Seaweed42 · 07/09/2023 10:30

If the godmother lives in a different town, the kids will go to different schools/classes then it's not a problem.

If you were sisters who lived two doors up from each other, and your families all lived in the same very small town and the babies were near enough the exact same age, then yes I'd be v annoyed.

Letmeoutnow · 07/09/2023 10:30

I feel like I am in a parallel universe when I come across threads like this. People actually saying ‘end the friendship!’ Over someone using the same name as you. Where did this ridiculous obsessive preciousness over ‘unique’ names come from that people would actually prioritize maintaining the uniqueness of a name over an actual friendship. Why does ‘uniqueness’ matter so much to people in names? I just don’t get it.

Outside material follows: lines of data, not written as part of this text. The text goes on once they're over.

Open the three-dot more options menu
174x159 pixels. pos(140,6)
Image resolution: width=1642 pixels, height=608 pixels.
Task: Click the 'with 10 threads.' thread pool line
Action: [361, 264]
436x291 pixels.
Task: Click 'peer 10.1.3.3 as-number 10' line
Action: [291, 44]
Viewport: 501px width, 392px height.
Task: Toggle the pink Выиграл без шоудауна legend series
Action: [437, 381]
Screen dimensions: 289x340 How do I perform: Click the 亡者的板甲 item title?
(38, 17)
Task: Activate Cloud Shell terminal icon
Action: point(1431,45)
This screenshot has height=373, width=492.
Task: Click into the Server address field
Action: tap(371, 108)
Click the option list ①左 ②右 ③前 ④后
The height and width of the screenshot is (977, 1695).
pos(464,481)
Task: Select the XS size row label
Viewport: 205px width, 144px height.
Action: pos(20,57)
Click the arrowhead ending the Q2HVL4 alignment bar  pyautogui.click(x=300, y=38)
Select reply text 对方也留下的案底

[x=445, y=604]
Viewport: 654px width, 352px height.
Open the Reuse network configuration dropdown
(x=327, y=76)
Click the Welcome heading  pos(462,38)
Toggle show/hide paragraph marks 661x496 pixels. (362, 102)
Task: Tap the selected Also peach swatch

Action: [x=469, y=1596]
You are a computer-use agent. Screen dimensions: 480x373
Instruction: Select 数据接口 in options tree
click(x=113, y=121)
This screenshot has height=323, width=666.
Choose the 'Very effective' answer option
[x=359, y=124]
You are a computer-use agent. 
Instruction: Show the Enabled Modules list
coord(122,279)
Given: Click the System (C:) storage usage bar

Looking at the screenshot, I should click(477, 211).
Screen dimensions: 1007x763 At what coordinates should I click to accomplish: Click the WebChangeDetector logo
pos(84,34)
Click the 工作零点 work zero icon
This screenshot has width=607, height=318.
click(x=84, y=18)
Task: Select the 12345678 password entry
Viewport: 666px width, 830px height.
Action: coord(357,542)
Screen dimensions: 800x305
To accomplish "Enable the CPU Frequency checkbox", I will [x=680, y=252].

Asking you to not use a name but then using the same name as you is a bit arsey though. Not enough to end a close friendship over though.

BMW6 · 07/09/2023 10:32

She's a cow. I'd have my say with her and drop her from my friendship group, and would ask someone else to be GM to my child.

What a bitch.

MrsSkylerWhite · 07/09/2023 10:33

Wouldn’t bother me. 5 men in our family with the same name.

SlightlyJaded · 07/09/2023 10:45

That's quite a bizarre thing to do.

To those saying 'it's just a name' and 'no one owns a name' - of COURSE. If I call my DD Holly and my neighbour calls her DD Holly, no drama.

If I want to call my DS Laurent because I once snogged a French boy called Laurent and loved his name, but his Godmother say's oh please don't use that name - it has terrible connotations for me, and I am KIND enough to take that one board, I don't expect her to find out that I am instead calling DS, Carmine after the Italian I snogged , and then call her DS Carmine as well.

Because, that would be mad.

OP - In your shoes, I would ask her why she has used that name, I really would. Tell her it seems bizarre at best, spiteful at worst and you are quite upset.

enchantedsquirrelwood · 07/09/2023 10:53

You clearly have a charmed life OP, if this bothers you. Lucky you.

enchantedsquirrelwood · 07/09/2023 10:53

BMW6 · 07/09/2023 10:32

She's a cow. I'd have my say with her and drop her from my friendship group, and would ask someone else to be GM to my child.

What a bitch.

Bizarre reaction.

Sallyh87 · 07/09/2023 10:59

She sounds a bit bonkers and has made herself look very silly.

YABU to be upset as it’s all very inconsequential, but I don’t think I would remain friends with her. Sounds a bit obsessed with you!

EandKDJ · 07/09/2023 11:05

YABU , it's a name, you don't have sole rights to it, get over yourself.

horseyhorsey17 · 07/09/2023 11:14

If they're both called Tom or Dan, this isn't weird. If they're both called Huntyre or something then it's bloody weird.

But if they're both called Huntyre or something equally ridiculous that the poor kid(s) will have to spell out for the rest of their lives, then you're both being unreasonable!

LadyBird1973 · 07/09/2023 11:20

I think she's mad. If she only ever thought of the name because you used it, then that is stealing a name. It's not comparable to using a well know name or one that had always been a favourite of hers.
I'd have to tell her that it's not cool what she's done and that she's landed her kid with a second hand name!

housethatbuiltme · 07/09/2023 11:25

You dont own a name... you acknowledged this but don't seem to understand it. Say it again and again until it sinks in... You do NOT own a name, Something you do NOT own can NOT be stolen.

housethatbuiltme · 07/09/2023 11:27

Goldbar · 06/09/2023 12:00

Off-topic but I've often wondered about this idea that godparents are meant to look after children if their parents die. Surely kids usually go to family in that situation? Isn't a godparents' role to guide a child in their relationship with God (the traditional concept anyway)?

I couldn't get worked up about the name. Most children only see their godparents irregularly, so the kids will probably meet a few times a year, at most. Presumably she liked the name.

Yes god parents have ZERO claim to a child just from the title of 'godparent'.

A god parents job is to teach a child religion its not nor ever has been anything to do with care of a child after parents die.